_About this exercise:_ Set down every entry again exactly as it stands below.
-*-
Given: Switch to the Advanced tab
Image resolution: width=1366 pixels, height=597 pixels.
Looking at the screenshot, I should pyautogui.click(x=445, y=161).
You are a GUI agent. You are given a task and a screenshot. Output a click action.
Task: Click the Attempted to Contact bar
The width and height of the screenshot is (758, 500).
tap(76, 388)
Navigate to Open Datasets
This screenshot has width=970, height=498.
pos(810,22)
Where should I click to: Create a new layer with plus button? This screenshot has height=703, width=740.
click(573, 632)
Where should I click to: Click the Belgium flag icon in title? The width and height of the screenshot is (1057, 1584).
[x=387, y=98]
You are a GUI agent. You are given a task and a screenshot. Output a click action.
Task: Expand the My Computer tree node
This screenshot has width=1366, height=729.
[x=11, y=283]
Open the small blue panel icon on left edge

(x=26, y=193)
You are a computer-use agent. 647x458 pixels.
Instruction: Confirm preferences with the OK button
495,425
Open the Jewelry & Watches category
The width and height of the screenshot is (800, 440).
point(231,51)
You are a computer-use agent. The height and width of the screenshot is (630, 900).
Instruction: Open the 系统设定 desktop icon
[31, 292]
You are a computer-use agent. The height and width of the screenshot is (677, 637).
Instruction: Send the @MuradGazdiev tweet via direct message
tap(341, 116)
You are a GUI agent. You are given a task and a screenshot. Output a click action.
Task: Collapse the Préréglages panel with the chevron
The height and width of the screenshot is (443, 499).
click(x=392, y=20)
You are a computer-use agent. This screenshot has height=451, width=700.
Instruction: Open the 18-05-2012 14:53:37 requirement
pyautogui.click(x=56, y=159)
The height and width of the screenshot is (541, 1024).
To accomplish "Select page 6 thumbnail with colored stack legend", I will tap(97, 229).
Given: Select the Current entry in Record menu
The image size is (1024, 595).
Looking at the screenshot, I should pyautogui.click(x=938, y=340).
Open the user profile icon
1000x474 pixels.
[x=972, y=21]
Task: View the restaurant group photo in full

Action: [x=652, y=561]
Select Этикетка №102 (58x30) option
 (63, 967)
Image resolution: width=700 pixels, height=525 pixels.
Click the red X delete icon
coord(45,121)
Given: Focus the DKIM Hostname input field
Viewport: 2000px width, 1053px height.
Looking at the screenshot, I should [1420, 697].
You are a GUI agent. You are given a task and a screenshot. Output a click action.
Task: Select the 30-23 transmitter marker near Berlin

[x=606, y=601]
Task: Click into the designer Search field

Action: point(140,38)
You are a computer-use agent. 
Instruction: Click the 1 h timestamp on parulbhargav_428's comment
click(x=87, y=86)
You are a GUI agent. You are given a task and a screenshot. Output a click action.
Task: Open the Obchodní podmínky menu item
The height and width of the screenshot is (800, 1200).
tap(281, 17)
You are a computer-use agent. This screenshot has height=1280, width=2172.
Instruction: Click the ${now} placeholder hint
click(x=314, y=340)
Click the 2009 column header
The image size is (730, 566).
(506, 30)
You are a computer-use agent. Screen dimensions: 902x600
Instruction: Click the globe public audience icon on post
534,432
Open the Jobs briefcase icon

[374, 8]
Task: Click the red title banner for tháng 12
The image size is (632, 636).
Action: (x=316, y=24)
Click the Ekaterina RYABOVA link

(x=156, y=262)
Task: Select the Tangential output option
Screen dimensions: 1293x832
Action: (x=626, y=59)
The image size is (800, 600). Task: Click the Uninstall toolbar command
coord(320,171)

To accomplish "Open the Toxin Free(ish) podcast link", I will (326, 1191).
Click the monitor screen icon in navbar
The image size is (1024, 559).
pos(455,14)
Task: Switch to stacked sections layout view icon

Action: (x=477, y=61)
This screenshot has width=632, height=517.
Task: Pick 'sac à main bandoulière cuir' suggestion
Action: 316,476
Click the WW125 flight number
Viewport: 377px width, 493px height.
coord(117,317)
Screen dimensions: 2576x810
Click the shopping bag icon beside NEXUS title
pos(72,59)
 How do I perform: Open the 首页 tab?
-*-
_Response to this exercise:_
Given: Switch to the Advanced tab
Image resolution: width=1366 pixels, height=597 pixels.
Looking at the screenshot, I should pyautogui.click(x=445, y=161).
You are a GUI agent. You are given a task and a screenshot. Output a click action.
Task: Click the Attempted to Contact bar
The width and height of the screenshot is (758, 500).
tap(76, 388)
Navigate to Open Datasets
This screenshot has width=970, height=498.
pos(810,22)
Where should I click to: Create a new layer with plus button? This screenshot has height=703, width=740.
click(573, 632)
Where should I click to: Click the Belgium flag icon in title? The width and height of the screenshot is (1057, 1584).
[x=387, y=98]
You are a GUI agent. You are given a task and a screenshot. Output a click action.
Task: Expand the My Computer tree node
This screenshot has width=1366, height=729.
[x=11, y=283]
Open the small blue panel icon on left edge

(x=26, y=193)
You are a computer-use agent. 647x458 pixels.
Instruction: Confirm preferences with the OK button
495,425
Open the Jewelry & Watches category
The width and height of the screenshot is (800, 440).
point(231,51)
You are a computer-use agent. The height and width of the screenshot is (630, 900).
Instruction: Open the 系统设定 desktop icon
[31, 292]
You are a computer-use agent. The height and width of the screenshot is (677, 637).
Instruction: Send the @MuradGazdiev tweet via direct message
tap(341, 116)
You are a GUI agent. You are given a task and a screenshot. Output a click action.
Task: Collapse the Préréglages panel with the chevron
The height and width of the screenshot is (443, 499).
click(x=392, y=20)
You are a computer-use agent. This screenshot has height=451, width=700.
Instruction: Open the 18-05-2012 14:53:37 requirement
pyautogui.click(x=56, y=159)
The height and width of the screenshot is (541, 1024).
To accomplish "Select page 6 thumbnail with colored stack legend", I will tap(97, 229).
Given: Select the Current entry in Record menu
The image size is (1024, 595).
Looking at the screenshot, I should pyautogui.click(x=938, y=340).
Open the user profile icon
1000x474 pixels.
[x=972, y=21]
Task: View the restaurant group photo in full

Action: [x=652, y=561]
Select Этикетка №102 (58x30) option
 (63, 967)
Image resolution: width=700 pixels, height=525 pixels.
Click the red X delete icon
coord(45,121)
Given: Focus the DKIM Hostname input field
Viewport: 2000px width, 1053px height.
Looking at the screenshot, I should [1420, 697].
You are a GUI agent. You are given a task and a screenshot. Output a click action.
Task: Select the 30-23 transmitter marker near Berlin

[x=606, y=601]
Task: Click into the designer Search field

Action: point(140,38)
You are a computer-use agent. 
Instruction: Click the 1 h timestamp on parulbhargav_428's comment
click(x=87, y=86)
You are a GUI agent. You are given a task and a screenshot. Output a click action.
Task: Open the Obchodní podmínky menu item
The height and width of the screenshot is (800, 1200).
tap(281, 17)
You are a computer-use agent. This screenshot has height=1280, width=2172.
Instruction: Click the ${now} placeholder hint
click(x=314, y=340)
Click the 2009 column header
The image size is (730, 566).
(506, 30)
You are a computer-use agent. Screen dimensions: 902x600
Instruction: Click the globe public audience icon on post
534,432
Open the Jobs briefcase icon

[374, 8]
Task: Click the red title banner for tháng 12
The image size is (632, 636).
Action: (x=316, y=24)
Click the Ekaterina RYABOVA link

(x=156, y=262)
Task: Select the Tangential output option
Screen dimensions: 1293x832
Action: (x=626, y=59)
The image size is (800, 600). Task: Click the Uninstall toolbar command
coord(320,171)

To accomplish "Open the Toxin Free(ish) podcast link", I will (326, 1191).
Click the monitor screen icon in navbar
The image size is (1024, 559).
pos(455,14)
Task: Switch to stacked sections layout view icon

Action: (x=477, y=61)
This screenshot has width=632, height=517.
Task: Pick 'sac à main bandoulière cuir' suggestion
Action: 316,476
Click the WW125 flight number
Viewport: 377px width, 493px height.
coord(117,317)
Screen dimensions: 2576x810
Click the shopping bag icon beside NEXUS title
pos(72,59)
 How do I perform: Open the 首页 tab?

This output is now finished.